Advanced High Performance Zonal Settings Window - Mark and Dictionary Tab

Use this window to specify settings for marking (flagging) uncertain characters and for enhancing recognition engine accuracy by using dictionaries.

Related Tabs

Mark Settings

Affects the display of characters that the recognition engine cannot recognize with a minimum level of confidence.

Error flag

Enter an error flag. The default error flag is the null character, which shows up as a blank in the window. The error flag is used by the recognition engines to mark characters that cannot be identified with a certain level of confidence that you specify by setting the mark level. You can specify a single character ( ^ is commonly used).

Mark Levels

You can specify the minimum level of confidence to accept for character recognition. Characters that do not meet this minimum level are marked with the error flag.

General

If you select the General option, the adjacent drop-down list gives you a choice of three levels of confidence. The default level is Medium. The other choices are Low and High.

A setting of Low means that you accept a minimal level of recognition confidence, resulting in fewer error flags and possibly a greater number of incorrect characters (false positives).
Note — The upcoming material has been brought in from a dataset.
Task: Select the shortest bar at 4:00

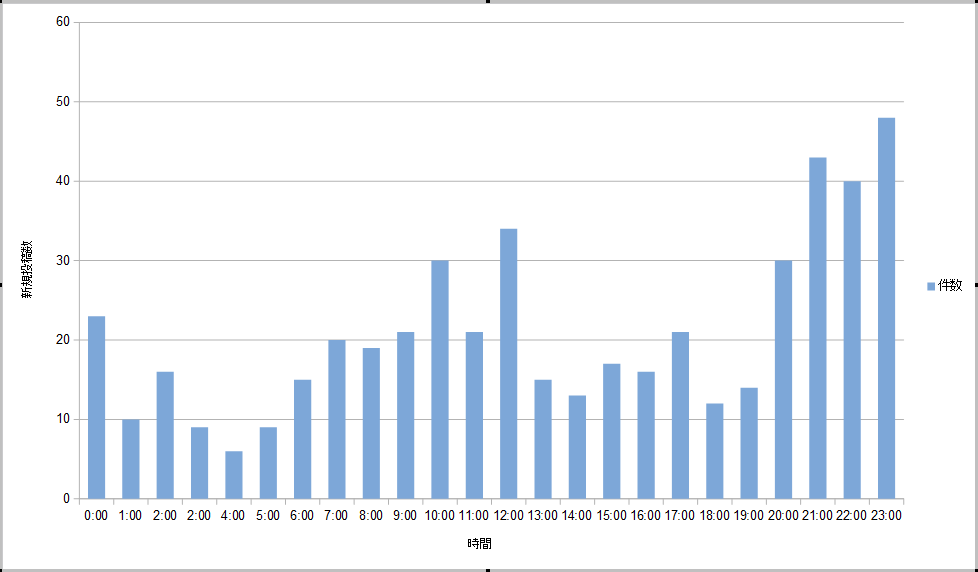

This setting is suitable for data that is not very critical.

A setting of Medium means that you accept a moderate amount of recognition confidence, resulting in more error flags than the Low setting and fewer errors in the results. This setting is suitable for data that is moderately critical.

A setting of High means that you require a great degree of recognition confidence, resulting in many error flags that require attention but better accuracy. This setting is suitable for data that is very critical.

Specific

When selected, you can specify precise levels of confidence for machine or hand-printed characters.

Machine print

Select or enter a value from 0 to 100. This value represents the marking level for machine-printed characters. Characters that fall below this point are marked with the error flag. If you set this value to 0, almost no characters are marked, since it is very rare to have zero confidence for any given character. If you set this value to 100, almost every character is marked, since it is very rare to have absolute confidence for any given character. The default is 40.

Handprint

Select or enter a value from 0 to 100. This value represents the marking level for hand-printed characters. Characters that fall below this point are marked with the error flag. If you set this value to 0, almost no characters are marked, since it is very rare to have zero confidence for any given character. If you set this value to 100, almost every character is marked, since it is very rare to have absolute confidence for any given character. The default is 40.

Dictionary Settings

These settings affect the way Kofax Capture uses the Zonal dictionary. Keep in mind that the Mark and Dictionary tab cannot be used to specify which Zonal dictionary to use. The Zonal dictionary is set in the Field Type Properties or the Create Field Type window.

Word type

You can specify the word type to use when comparing recognized text against the dictionary. As used by Kofax Capture, "word type" refers to the method by which words are separated in the recognized text. The most common method used for separating English words is with a space, but other methods are possible. For example, some words are separated by punctuation marks or tabs instead of spaces.

To understand how words are extracted from the recognized text, you must first know a little about how the recognition engine treats blank spaces in the text. The recognition engine returns not only the size of a blank space, but also the number of consecutive blanks. This number is calculated based on the character pitch setting for the line. If this is set to a variable type, the character spacing is calculated using the average width of all characters in the line. If this is not possible because, for example, the font changes within the line, the calculation is performed on a word by word basis. The average character width for the current word is then used for calculating the number of blank spaces preceding this word.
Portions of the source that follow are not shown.